| Things to do |
- a) Check each statement, marked (i), (ii) and (iii), against the commentary on SEBI and Sterlite. Answer yes or no to each, and quote the words of the commentary that decide it.
(i) The Securities Appellate Tribunal upheld SEBI's order.
(ii) Clause 4 (a) words the inducement as 'sale' first and 'purchase' second.
(iii) The writer treats the ordering of 'sale' and 'purchase' as a major flaw.
- b) Please answer these questions from the commentary on SEBI and Sterlite, marking each answer to match its question.
(i) Which body overturned SEBI's original order?
(ii) What is the title of the SEBI Regulation containing Clause 4 (a)?
(iii) How does the writer describe the regulation of fraudulent transactions in securities within the country's regulatory framework?
- c) Carry on writing the commentary on SEBI and Sterlite, starting after its final sentence.

| Selected extract |
STERLITE Industries or its promoters may or may not be guilty of manipulating the company's share prices as alleged by SEBI in its original order.

But the recent decision of the Securities Appellate Tribunal (SAT) overturning SEBI's order is undoubtedly a setback to the latter's effort at controlling market manipulation.

Clause 4 (a) of the SEBI Regulation on `Prohibition of Fraudulent and Unfair Trade Practices' states: ``No person shall effect, take part in or enter into, either directly or indirectly, transactions in securities with the intention of artificially raising or depressing the prices of securities, and thereby inducing the 'sale' or 'purchase' of securities by any person.''

Incidentally, there is clearly evidence of some loose drafting here. The reference to inducement should ideally have been sequenced as 'purchase' and 'sale', in that order, and not as 'sale' and 'purchase'. The distinction is important because if you are accusing someone of artificially raising prices, then his objective is clearly one of inducing a person to 'buy' the security at inflated prices and, similarly, if the accusation is one of artificially depressing the prices, the objective would have been to induce that person to sell the shares in question.

Of course, this is a minor technical issue and the language as it stands might still support both types of fraudulent transactions. But the point is that regulation of fraudulent transactions in securities is as yet, a virgin territory in the regulatory framework of securities markets in the country.

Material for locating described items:
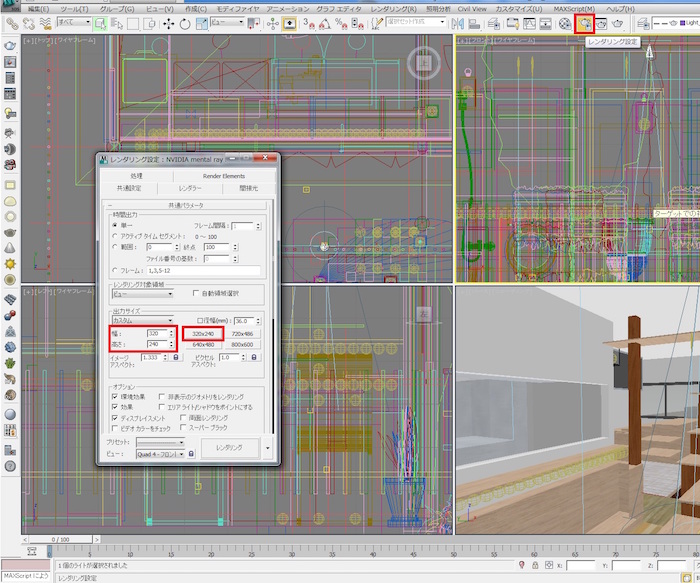This screenshot has height=583, width=700.
Task: Switch to the Render Elements tab
Action: (223, 176)
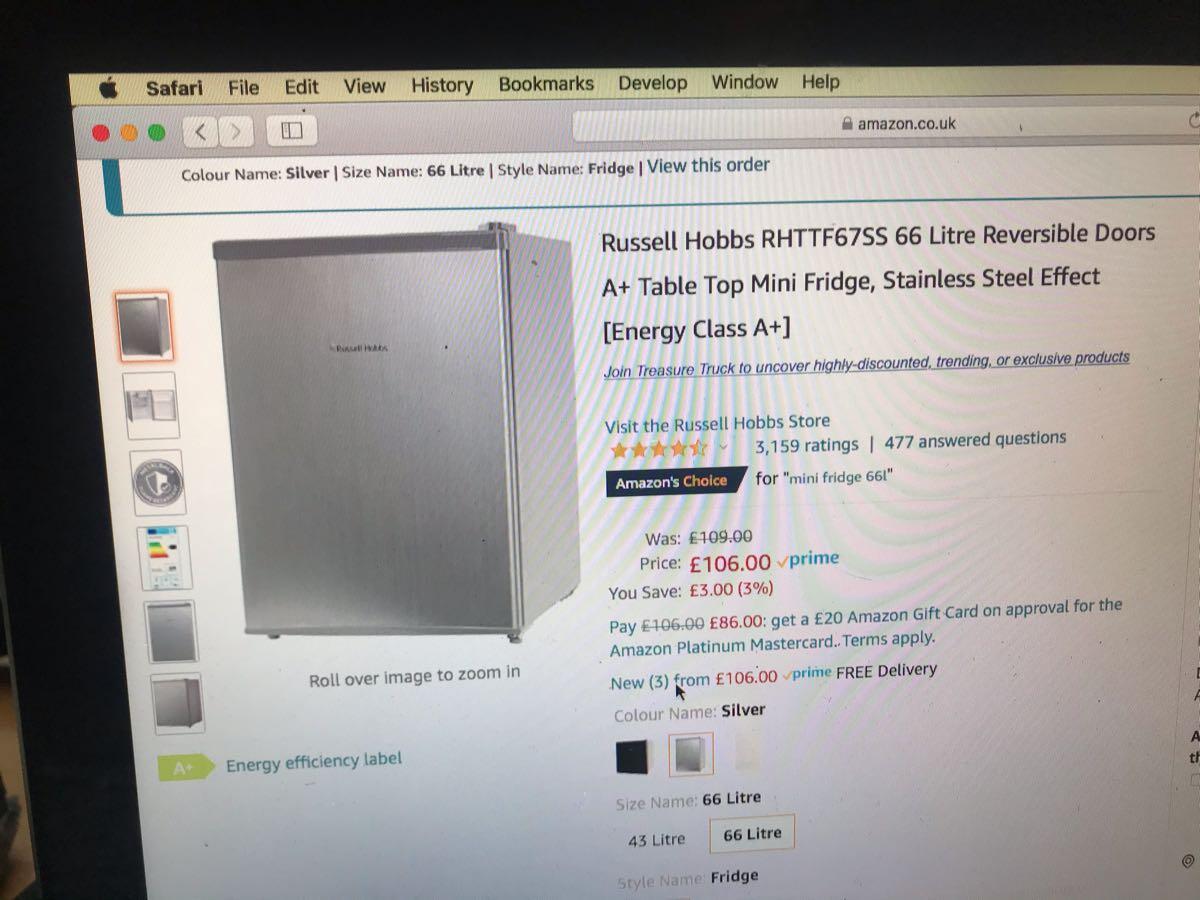Choose the black colour swatch
Viewport: 1200px width, 900px height.
[x=632, y=757]
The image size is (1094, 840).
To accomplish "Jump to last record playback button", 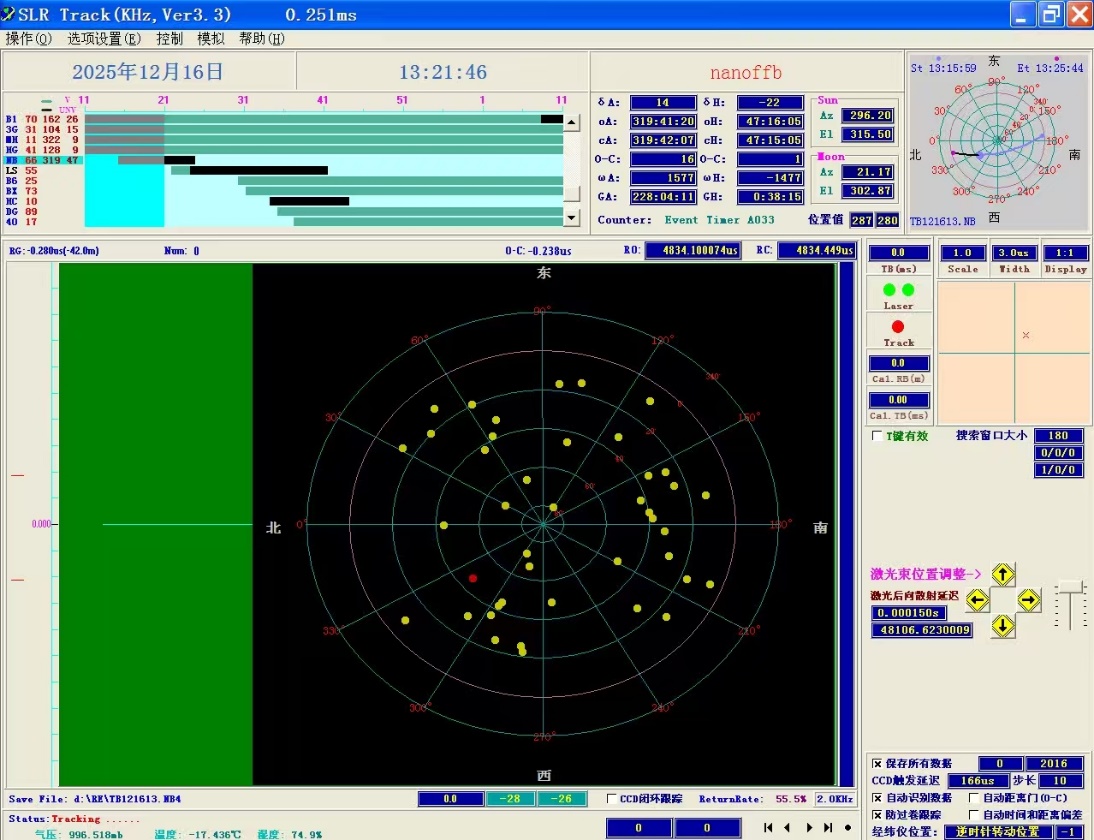I will click(x=828, y=828).
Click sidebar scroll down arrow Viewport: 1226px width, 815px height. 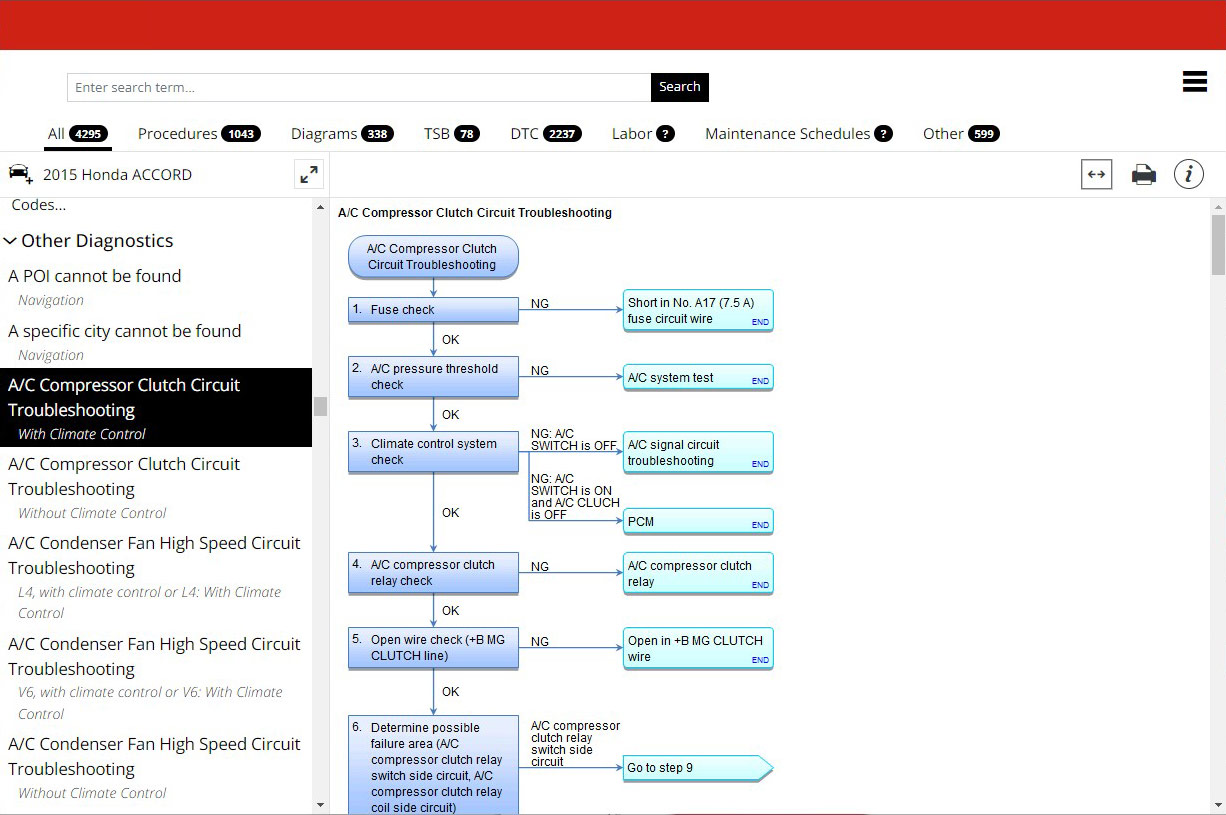point(320,804)
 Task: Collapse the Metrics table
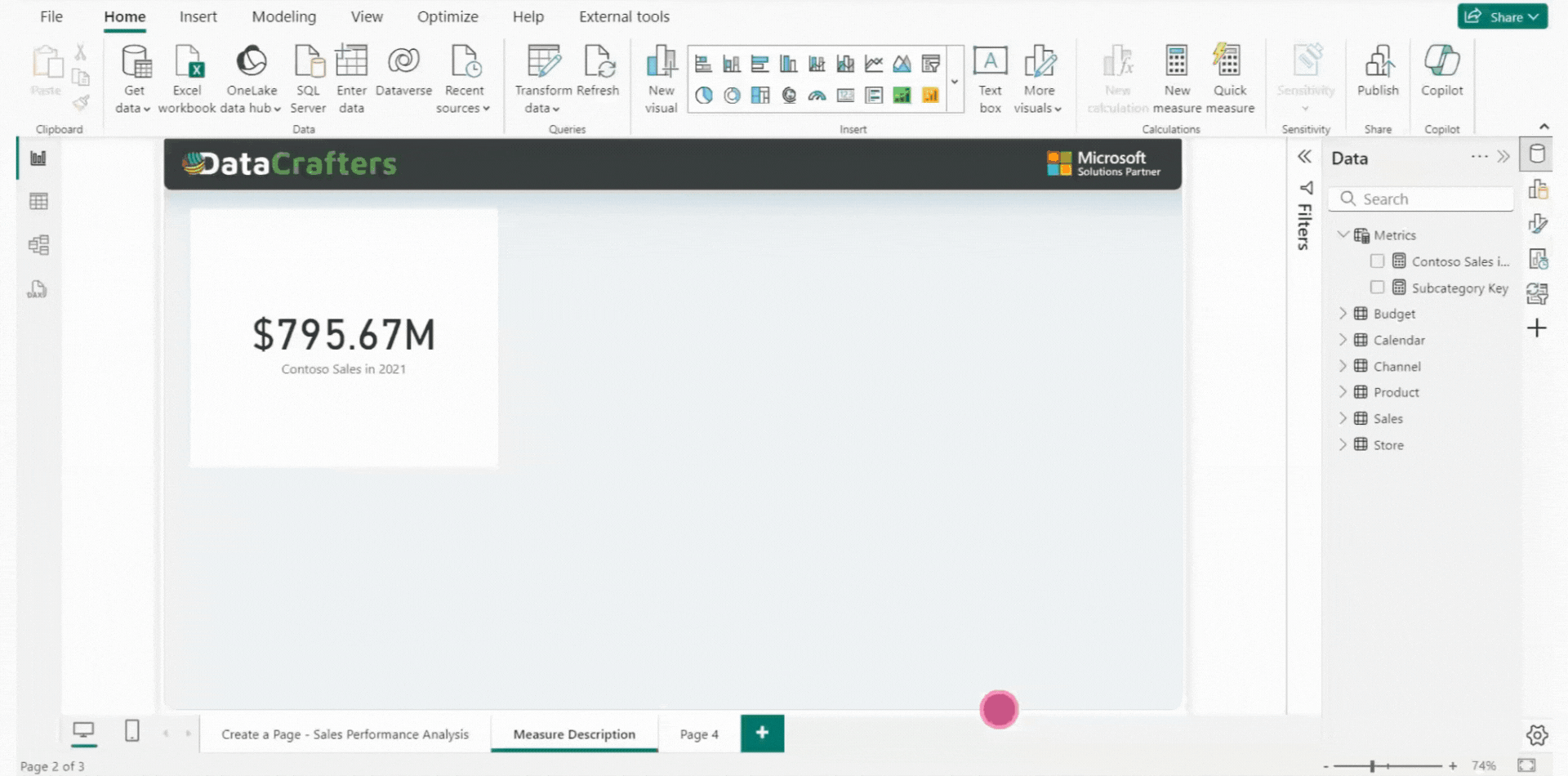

| In response |
- a)
(i) No: "overturning SEBI's order"
(ii) Yes: "inducing the 'sale' or 'purchase' of securities by any person"
(iii) No: "this is a minor technical issue"

- b)
(i) The Securities Appellate Tribunal (SAT)
(ii) Prohibition of Fraudulent and Unfair Trade Practices
(iii) As yet, a virgin territory

- c)
Now SEBI has held that the Sterlite management has indirectly effected transactions in its shares that were at artificially inflated prices. According to SEBI, the trail of market manipulation began with Sterlite's associate company MALCO advancing a sum of Rs 5 crore to a Dil Vikas Finance Company Ltd., which was used by its associate company as seed capital to acquire Sterlite shares.

The company to which MALCO lent money, alleges SEBI, is linked to a clutch of stock brokers/market intermediaries controlled by Harshad Mehta (of 1992 Securities Scam fame). These intermediaries indulged in rampant speculative buying and selling, causing the Sterlite share price to go up during April-June 1998. So the management of Sterlite stood accused, in SEBI's view, of indirect share manipulation as it advanced a sum of money to an outfit associated with stock market entities who, in turn, indulged in manipulative share transactions.

SEBI has also gone on to claim that the Sterlite management's complicity in the whole affair has been further strengthened by the involvement of MALCO in the stock exchange sponsored bailout package for intermediaries caught with speculative positions in the Sterlite scrip. It may be recalled that the Bombay Stock Exchange faced a payment crisis when some of its members were stuck with huge open long positions in Sterlite shares and were unable to meet their payment commitments.

In the event, MALCO stepped in and advanced monies to Dil Vikas Finance to enable the latter to buy out the open positions of these brokers. In SEBI's eyes, the initial guilt by association is, thus, reinforced by participation in a damage-control exercise mounted by the stock exchange administration.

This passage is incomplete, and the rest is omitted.